**GOAL OF THE EXERCISE**
Retype the part of the data items that opens with the line containing "Open the Learn more link" and closes with the line containing "Action: coord(701,287)", keeping every line exactly the same.

[Data items]
========================================

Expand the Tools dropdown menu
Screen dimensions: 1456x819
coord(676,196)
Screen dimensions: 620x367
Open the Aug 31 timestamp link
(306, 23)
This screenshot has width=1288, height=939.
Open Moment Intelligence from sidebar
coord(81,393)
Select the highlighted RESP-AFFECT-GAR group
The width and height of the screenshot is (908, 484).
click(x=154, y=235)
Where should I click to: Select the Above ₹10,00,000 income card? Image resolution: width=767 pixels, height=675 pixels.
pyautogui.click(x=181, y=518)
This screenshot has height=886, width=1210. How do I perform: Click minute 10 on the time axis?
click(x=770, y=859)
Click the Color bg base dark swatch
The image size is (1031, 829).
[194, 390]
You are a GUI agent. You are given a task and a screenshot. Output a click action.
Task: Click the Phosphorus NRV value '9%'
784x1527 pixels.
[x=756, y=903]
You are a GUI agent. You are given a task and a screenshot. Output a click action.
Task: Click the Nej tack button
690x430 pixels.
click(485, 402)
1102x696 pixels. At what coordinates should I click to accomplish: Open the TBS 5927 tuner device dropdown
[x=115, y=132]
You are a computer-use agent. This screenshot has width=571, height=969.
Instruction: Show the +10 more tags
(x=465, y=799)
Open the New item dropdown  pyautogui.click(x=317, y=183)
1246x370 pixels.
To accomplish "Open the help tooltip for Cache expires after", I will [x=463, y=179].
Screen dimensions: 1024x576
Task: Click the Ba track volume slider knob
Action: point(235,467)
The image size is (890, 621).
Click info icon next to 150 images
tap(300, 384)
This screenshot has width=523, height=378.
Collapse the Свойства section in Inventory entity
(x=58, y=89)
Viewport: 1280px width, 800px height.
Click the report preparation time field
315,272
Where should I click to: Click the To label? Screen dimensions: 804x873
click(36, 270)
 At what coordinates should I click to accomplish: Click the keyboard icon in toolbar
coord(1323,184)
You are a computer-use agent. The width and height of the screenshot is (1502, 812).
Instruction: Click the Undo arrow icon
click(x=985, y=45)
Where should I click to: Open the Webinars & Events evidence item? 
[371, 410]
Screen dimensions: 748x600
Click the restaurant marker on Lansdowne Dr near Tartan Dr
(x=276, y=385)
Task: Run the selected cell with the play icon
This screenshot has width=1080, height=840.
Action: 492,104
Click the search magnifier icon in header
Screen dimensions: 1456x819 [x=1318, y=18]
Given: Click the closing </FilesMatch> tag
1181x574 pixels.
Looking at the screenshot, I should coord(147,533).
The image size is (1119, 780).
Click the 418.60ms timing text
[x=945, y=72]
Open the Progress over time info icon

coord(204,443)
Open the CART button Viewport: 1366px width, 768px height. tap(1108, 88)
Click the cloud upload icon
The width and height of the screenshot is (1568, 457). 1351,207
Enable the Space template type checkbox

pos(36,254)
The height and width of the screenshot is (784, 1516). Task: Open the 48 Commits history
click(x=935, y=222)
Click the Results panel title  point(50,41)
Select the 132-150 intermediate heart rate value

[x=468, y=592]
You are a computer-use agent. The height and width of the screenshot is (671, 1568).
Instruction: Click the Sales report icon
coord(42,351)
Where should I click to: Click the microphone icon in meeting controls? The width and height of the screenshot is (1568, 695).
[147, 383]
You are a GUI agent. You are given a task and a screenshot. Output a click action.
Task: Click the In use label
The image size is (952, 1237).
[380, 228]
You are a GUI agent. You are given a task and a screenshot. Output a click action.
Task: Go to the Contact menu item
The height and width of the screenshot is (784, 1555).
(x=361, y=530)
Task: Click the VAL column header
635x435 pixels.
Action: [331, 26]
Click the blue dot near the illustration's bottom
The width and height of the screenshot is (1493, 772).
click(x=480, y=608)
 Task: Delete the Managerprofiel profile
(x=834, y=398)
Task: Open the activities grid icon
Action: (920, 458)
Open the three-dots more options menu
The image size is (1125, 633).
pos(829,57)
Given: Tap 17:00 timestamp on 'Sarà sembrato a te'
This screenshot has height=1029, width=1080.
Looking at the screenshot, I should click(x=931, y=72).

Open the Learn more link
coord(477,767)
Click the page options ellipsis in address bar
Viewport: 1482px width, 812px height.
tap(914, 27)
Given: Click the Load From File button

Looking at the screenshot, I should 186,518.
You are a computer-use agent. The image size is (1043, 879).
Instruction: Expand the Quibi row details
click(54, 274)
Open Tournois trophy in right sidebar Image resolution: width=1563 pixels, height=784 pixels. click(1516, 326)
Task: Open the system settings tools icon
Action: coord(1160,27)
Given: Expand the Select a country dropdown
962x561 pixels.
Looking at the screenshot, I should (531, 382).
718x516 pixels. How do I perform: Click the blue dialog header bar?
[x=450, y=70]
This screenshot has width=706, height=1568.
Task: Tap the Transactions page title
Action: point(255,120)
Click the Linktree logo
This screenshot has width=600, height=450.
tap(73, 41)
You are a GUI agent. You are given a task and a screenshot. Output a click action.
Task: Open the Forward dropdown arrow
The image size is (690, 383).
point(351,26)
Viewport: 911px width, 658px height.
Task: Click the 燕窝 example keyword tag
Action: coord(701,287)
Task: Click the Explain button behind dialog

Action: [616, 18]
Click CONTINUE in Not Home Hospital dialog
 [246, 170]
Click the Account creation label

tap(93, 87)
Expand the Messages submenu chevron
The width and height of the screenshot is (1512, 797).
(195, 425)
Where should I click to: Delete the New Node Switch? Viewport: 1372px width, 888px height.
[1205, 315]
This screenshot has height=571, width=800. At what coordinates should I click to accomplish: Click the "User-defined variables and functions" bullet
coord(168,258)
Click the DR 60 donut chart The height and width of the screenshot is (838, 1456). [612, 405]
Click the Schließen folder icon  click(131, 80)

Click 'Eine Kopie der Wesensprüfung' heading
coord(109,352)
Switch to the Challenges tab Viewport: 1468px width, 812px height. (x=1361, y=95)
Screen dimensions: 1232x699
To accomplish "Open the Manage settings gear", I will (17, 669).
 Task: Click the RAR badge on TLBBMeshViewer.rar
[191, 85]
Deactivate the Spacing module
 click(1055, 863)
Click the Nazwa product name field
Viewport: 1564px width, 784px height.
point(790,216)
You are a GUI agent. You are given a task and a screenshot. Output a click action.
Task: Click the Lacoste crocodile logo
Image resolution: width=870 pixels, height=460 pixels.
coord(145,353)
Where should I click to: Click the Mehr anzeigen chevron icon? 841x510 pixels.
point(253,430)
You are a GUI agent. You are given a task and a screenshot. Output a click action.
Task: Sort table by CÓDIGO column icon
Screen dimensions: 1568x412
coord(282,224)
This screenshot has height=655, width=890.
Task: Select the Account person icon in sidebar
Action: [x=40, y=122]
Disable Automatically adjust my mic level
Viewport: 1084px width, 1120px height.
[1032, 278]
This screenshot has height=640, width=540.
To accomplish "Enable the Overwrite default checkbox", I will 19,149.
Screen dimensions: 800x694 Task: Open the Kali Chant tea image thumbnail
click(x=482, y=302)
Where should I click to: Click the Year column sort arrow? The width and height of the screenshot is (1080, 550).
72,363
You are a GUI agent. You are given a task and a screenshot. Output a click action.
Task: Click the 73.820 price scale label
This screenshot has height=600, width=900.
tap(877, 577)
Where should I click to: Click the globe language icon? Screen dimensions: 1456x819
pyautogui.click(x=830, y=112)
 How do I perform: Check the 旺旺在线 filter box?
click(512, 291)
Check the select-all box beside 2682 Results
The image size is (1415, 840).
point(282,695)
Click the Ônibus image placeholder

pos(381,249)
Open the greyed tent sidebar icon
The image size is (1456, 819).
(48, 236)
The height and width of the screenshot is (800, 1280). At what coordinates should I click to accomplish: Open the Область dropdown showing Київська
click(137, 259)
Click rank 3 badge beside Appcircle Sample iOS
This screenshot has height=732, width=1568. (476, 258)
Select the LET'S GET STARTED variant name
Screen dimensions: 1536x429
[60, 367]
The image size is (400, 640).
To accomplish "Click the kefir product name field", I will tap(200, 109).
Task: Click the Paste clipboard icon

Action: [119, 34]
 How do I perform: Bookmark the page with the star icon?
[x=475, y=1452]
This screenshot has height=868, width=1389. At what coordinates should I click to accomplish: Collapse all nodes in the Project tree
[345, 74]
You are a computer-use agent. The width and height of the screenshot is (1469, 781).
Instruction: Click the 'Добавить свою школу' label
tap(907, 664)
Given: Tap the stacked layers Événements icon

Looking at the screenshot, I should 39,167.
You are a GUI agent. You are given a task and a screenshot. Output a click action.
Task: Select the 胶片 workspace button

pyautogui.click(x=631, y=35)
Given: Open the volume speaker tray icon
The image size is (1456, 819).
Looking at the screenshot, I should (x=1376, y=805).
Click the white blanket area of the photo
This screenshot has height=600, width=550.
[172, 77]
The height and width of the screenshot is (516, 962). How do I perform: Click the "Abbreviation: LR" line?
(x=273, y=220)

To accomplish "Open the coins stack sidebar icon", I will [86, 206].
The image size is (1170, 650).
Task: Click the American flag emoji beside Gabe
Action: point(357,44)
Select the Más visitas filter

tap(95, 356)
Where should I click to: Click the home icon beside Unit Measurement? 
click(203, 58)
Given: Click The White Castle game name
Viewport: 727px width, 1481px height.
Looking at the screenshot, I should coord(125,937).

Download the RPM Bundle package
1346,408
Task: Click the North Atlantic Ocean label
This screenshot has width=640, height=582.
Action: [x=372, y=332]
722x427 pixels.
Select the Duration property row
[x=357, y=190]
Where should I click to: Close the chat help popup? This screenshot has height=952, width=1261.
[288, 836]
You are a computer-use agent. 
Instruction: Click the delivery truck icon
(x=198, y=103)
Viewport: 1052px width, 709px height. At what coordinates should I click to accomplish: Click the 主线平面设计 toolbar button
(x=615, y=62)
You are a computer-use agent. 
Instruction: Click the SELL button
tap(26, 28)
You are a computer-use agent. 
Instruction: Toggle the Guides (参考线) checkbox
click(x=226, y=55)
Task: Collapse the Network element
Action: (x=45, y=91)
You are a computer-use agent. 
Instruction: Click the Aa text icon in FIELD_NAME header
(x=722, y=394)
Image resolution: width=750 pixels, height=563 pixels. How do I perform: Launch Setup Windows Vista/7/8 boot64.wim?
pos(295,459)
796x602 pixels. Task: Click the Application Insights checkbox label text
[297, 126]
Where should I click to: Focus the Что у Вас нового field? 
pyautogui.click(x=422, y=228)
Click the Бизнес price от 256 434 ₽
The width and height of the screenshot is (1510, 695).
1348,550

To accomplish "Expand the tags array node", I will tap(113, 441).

========================================

**FINAL ANSWER**
Open the Learn more link
coord(477,767)
Click the page options ellipsis in address bar
Viewport: 1482px width, 812px height.
tap(914, 27)
Given: Click the Load From File button

Looking at the screenshot, I should 186,518.
You are a computer-use agent. The image size is (1043, 879).
Instruction: Expand the Quibi row details
click(54, 274)
Open Tournois trophy in right sidebar Image resolution: width=1563 pixels, height=784 pixels. click(1516, 326)
Task: Open the system settings tools icon
Action: coord(1160,27)
Given: Expand the Select a country dropdown
962x561 pixels.
Looking at the screenshot, I should (531, 382).
718x516 pixels. How do I perform: Click the blue dialog header bar?
[x=450, y=70]
This screenshot has width=706, height=1568.
Task: Tap the Transactions page title
Action: point(255,120)
Click the Linktree logo
This screenshot has width=600, height=450.
tap(73, 41)
You are a GUI agent. You are given a task and a screenshot. Output a click action.
Task: Open the Forward dropdown arrow
The image size is (690, 383).
point(351,26)
Viewport: 911px width, 658px height.
Task: Click the 燕窝 example keyword tag
Action: coord(701,287)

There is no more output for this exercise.